Speaker:Jing Zou, Data Scientist, ZhenDui Industry Artificial Intelligence Co. Ltd
Time:9:00 - 10:00, December 7, 2023 (Beijing Time)
Location:200, Yue-Kong Pao Library's Annex
Abstract:
Advance manufacturing systems are becoming increasing complex, subjecting to constant changes driven by market demands, new technology insertion, as well as random disruption events. To support daily operation, distributed sensors are utilized to monitor the status of each process. While information about production processes has been becoming increasing transparent, detailed, and real-time, the utilization of this information for real-time manufacturing analysis and decision-making has been lagging behind largely due to the limitation of the traditional methodologies for production system analysis, and a lack of real-time data-driven manufacturing processes modeling, analysis and control approaches. Hence, it is necessary to develop manufacturing system real-time data-driven modeling, analysis and control approaches for improving system responsiveness and efficiency.

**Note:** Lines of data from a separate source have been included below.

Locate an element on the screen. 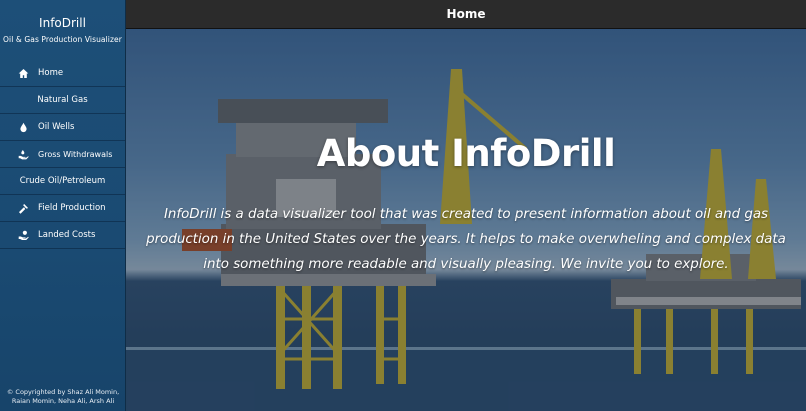 This screenshot has width=806, height=411. top-bar: Home is located at coordinates (466, 14).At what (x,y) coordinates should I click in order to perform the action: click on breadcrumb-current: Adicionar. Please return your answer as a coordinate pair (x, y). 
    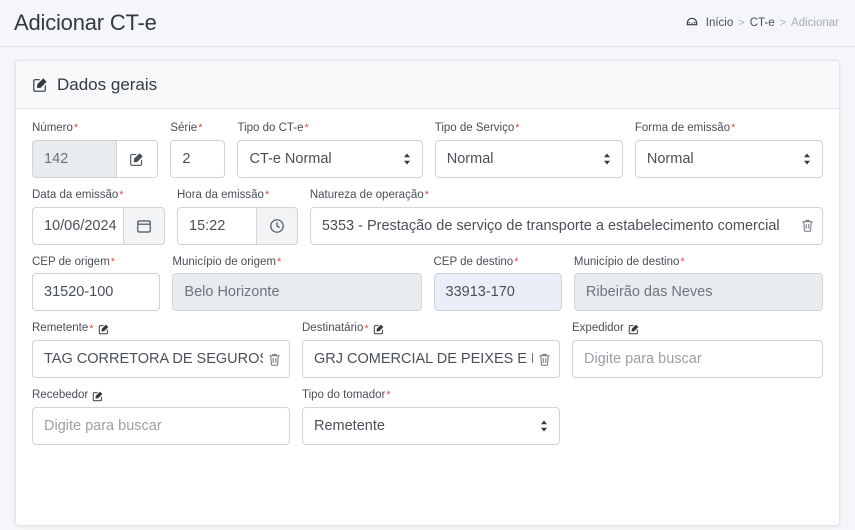
    Looking at the image, I should click on (815, 23).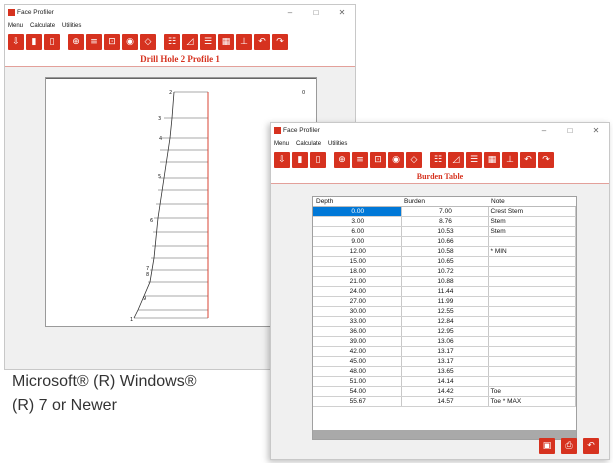 This screenshot has height=463, width=613. Describe the element at coordinates (358, 262) in the screenshot. I see `depth-cell: 15.00` at that location.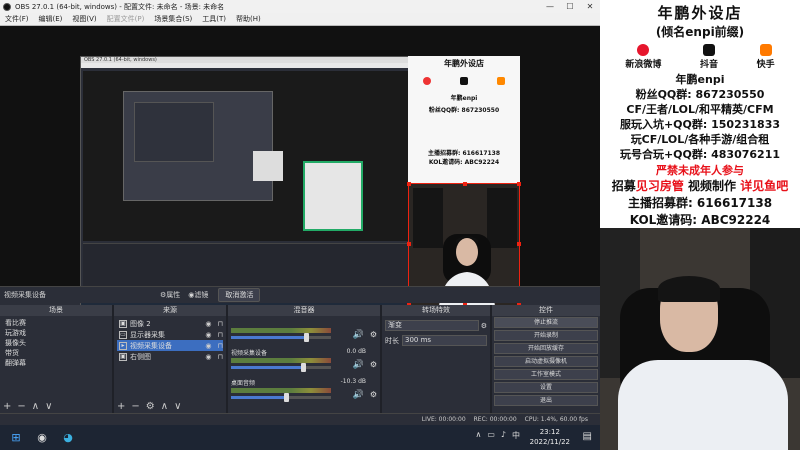  Describe the element at coordinates (333, 196) in the screenshot. I see `nested-webcam` at that location.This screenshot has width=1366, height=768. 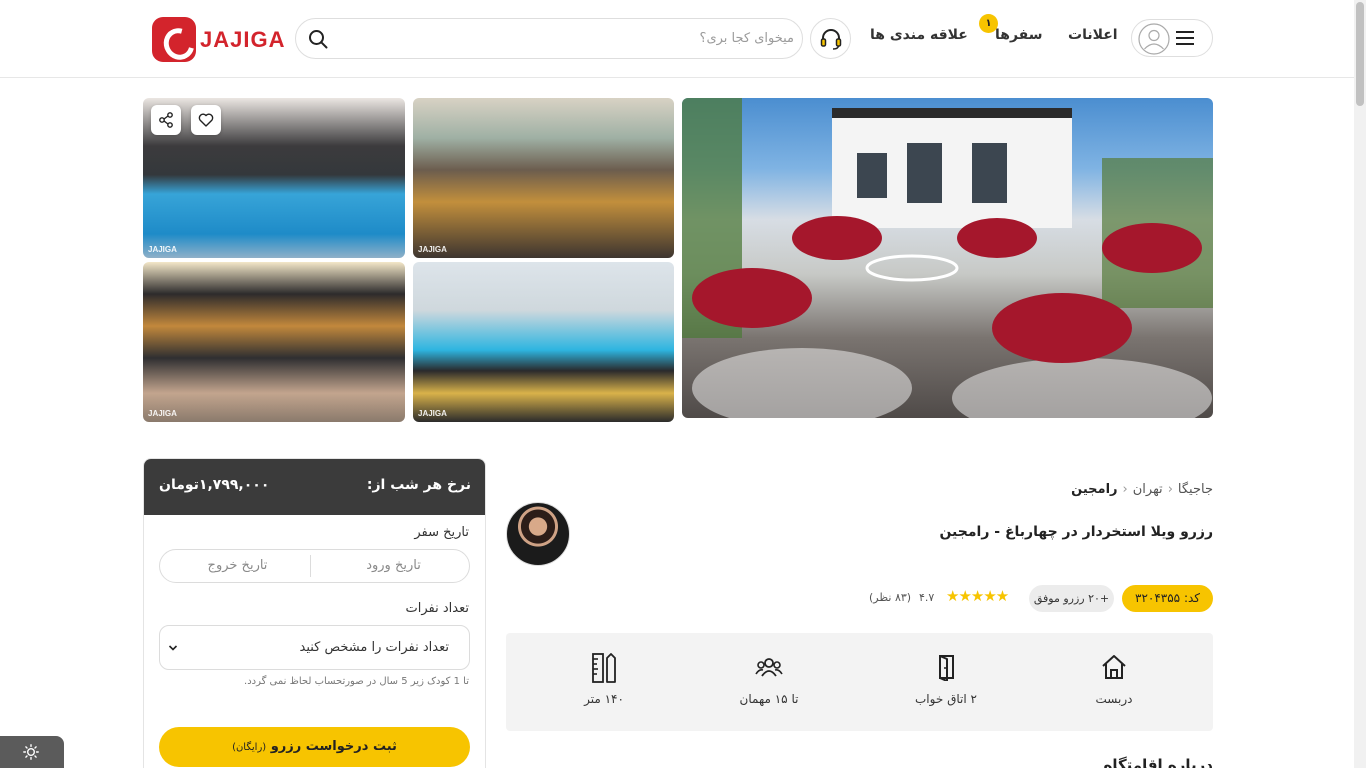 I want to click on host-avatar, so click(x=538, y=534).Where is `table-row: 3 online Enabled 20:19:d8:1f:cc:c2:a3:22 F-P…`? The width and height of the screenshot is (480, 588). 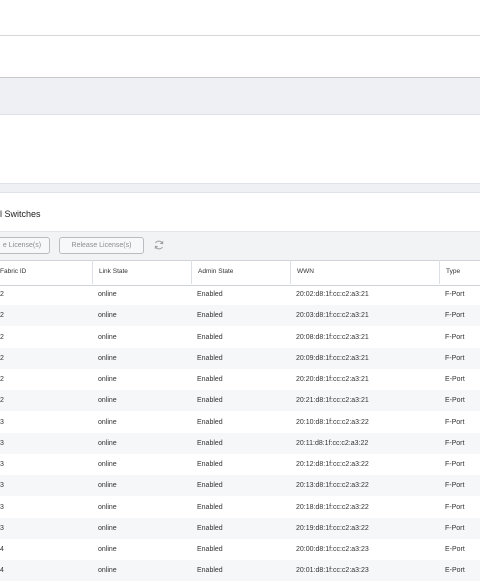
table-row: 3 online Enabled 20:19:d8:1f:cc:c2:a3:22 F-P… is located at coordinates (240, 528).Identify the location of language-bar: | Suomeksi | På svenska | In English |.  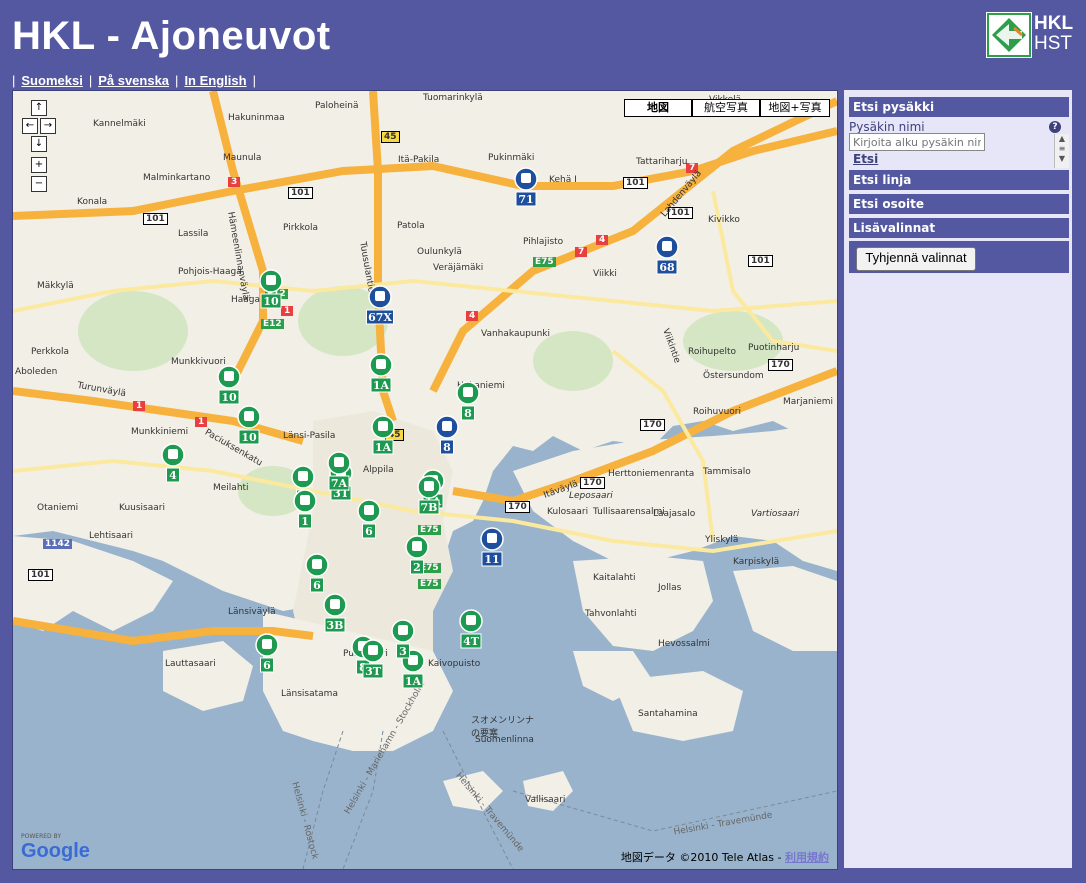
(134, 80).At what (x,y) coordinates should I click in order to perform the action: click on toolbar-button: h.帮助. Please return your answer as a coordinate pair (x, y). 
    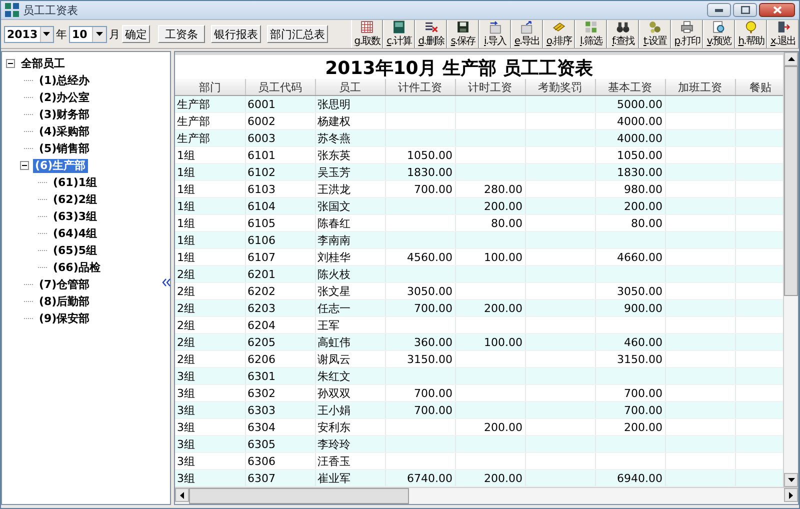
    Looking at the image, I should click on (751, 34).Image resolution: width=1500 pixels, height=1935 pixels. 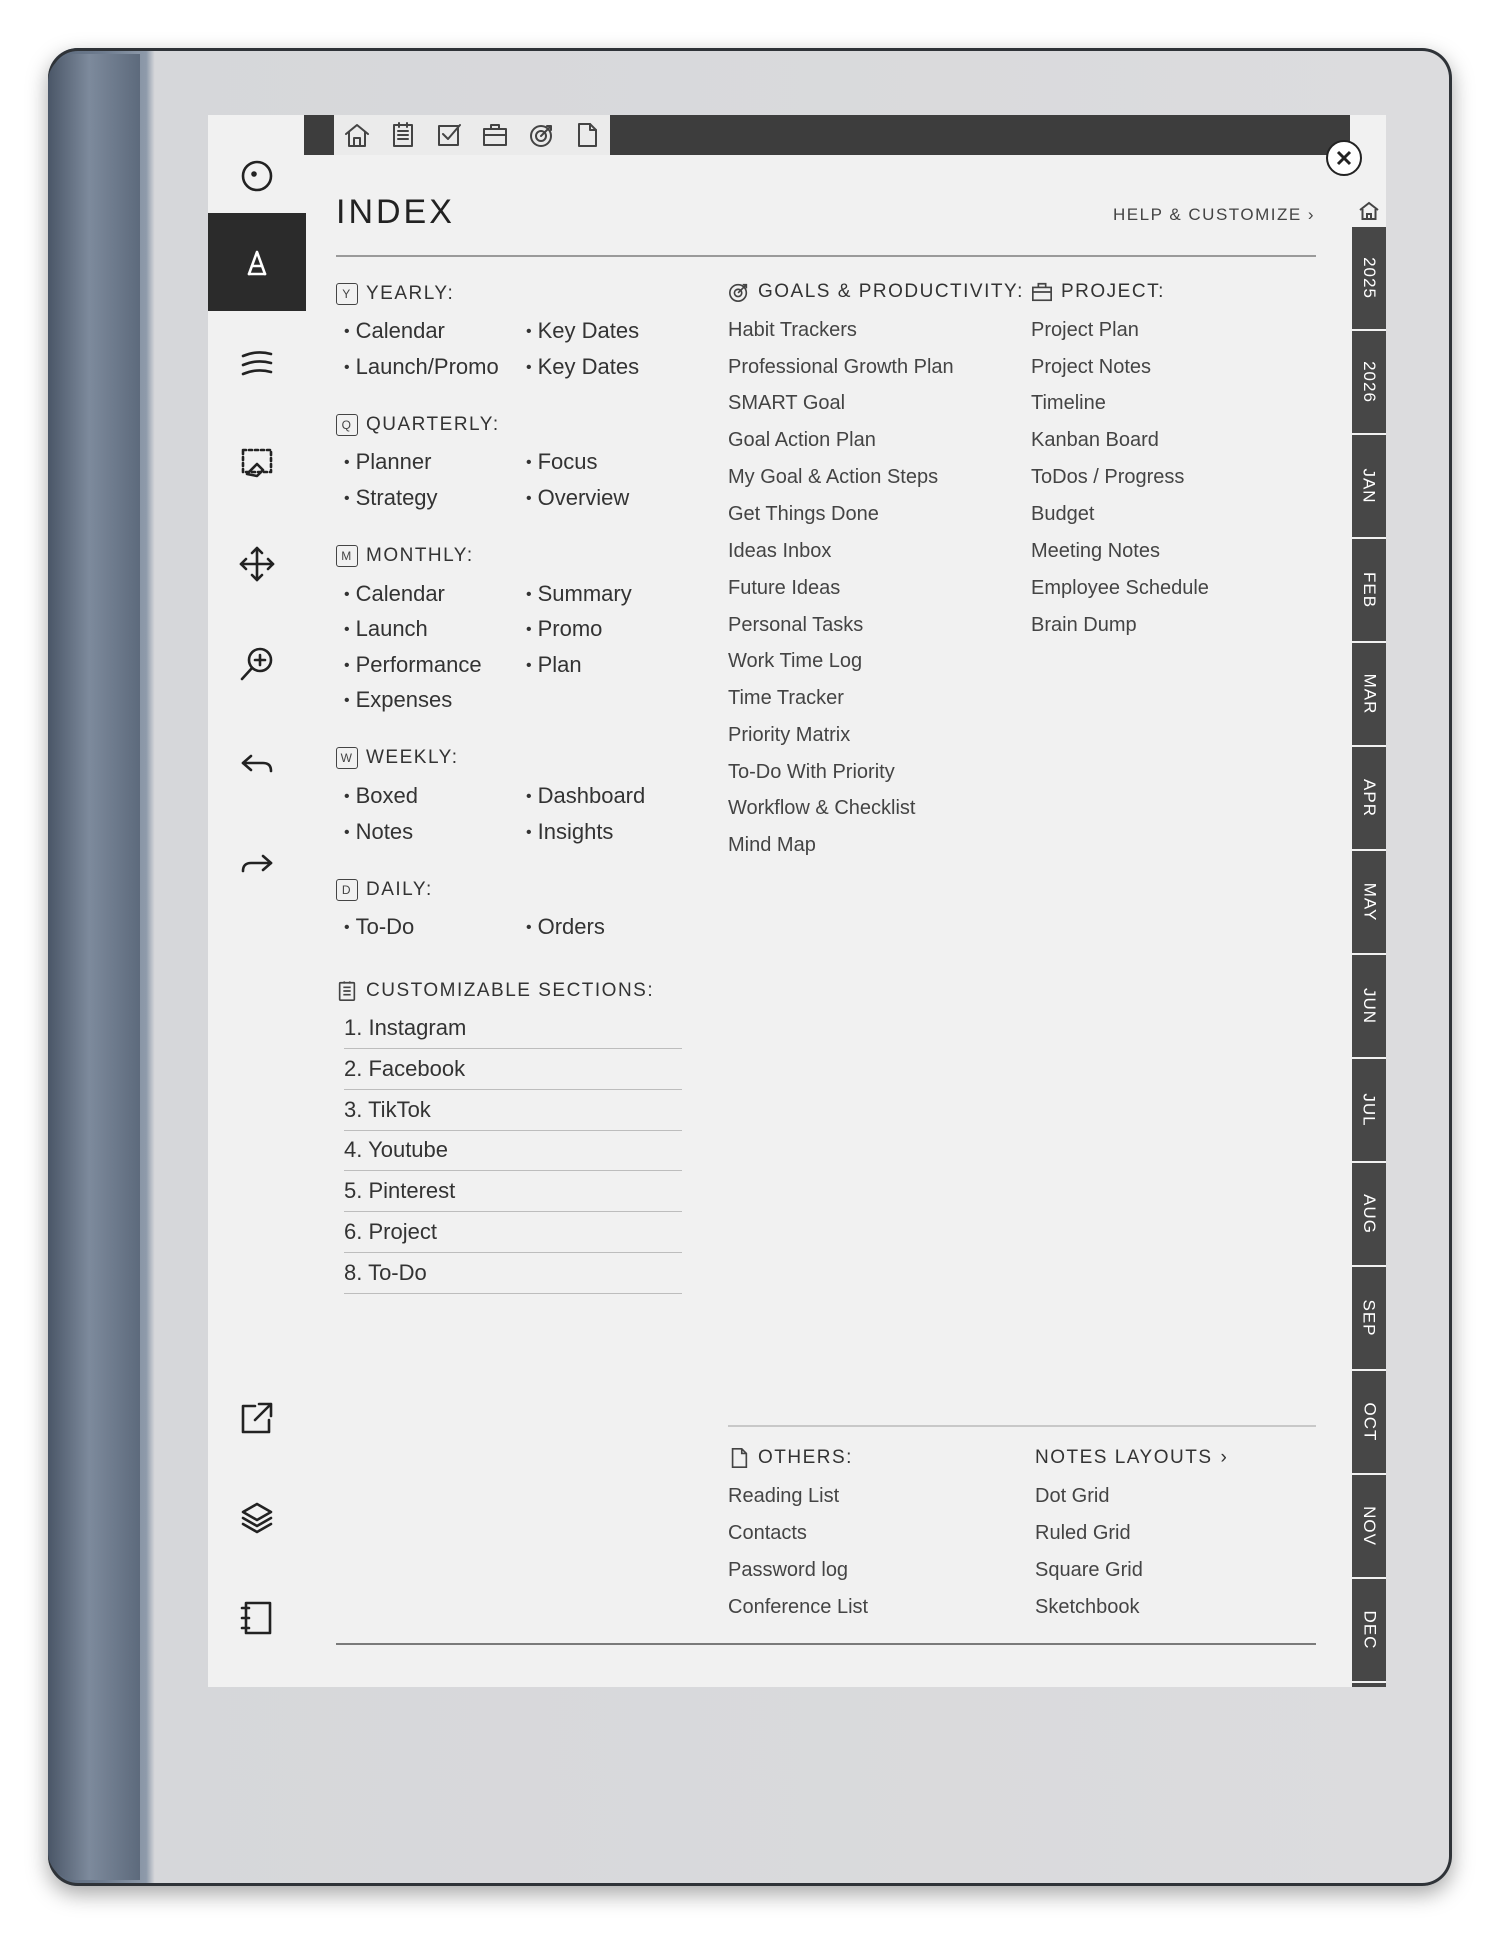 What do you see at coordinates (1369, 383) in the screenshot?
I see `side-tab-2026: 2026` at bounding box center [1369, 383].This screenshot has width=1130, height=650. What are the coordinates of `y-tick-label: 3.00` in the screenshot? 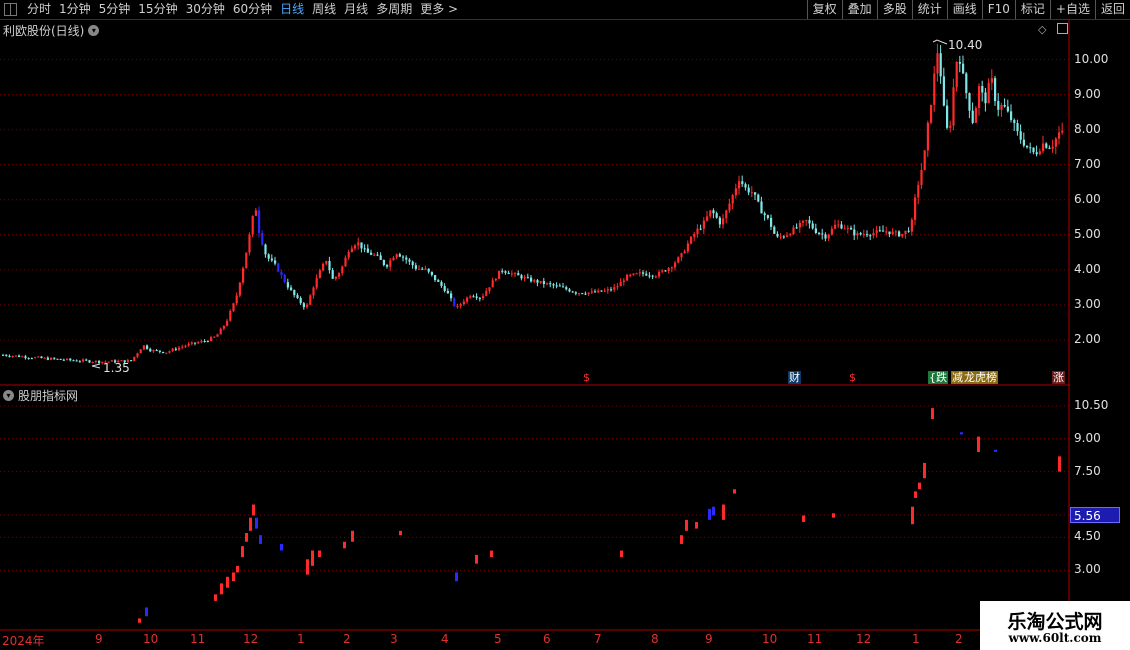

In this presentation, we will introduce a novel manufacturing system real-time data-driven mathematical model to describe the system production dynamics. Furthermore, systematic methods will be illustrated to identify the causes of system permanent production loss. In the end, real-time production control policies based on the system diagnostic results will be presented to improve system profit, energy efficiency and responsiveness.
Biography:
JING ZOU received the B.S. degree from the Huazhong University of Science and Technology, Wuhan, China, in 2012, the M.S. degree from the University of Florida, Gainesville, FL, USA, in 2014, and the Ph.D. degree from Stony Brook University, Stony Brook, NY, USA, in 2019, all in mechanical engineering.
He is currently a data scientist with ZDIAI. His current research interests include smart manufacturing, knowledge-basedAI, and data-driven manufacturing system modeling and analysis.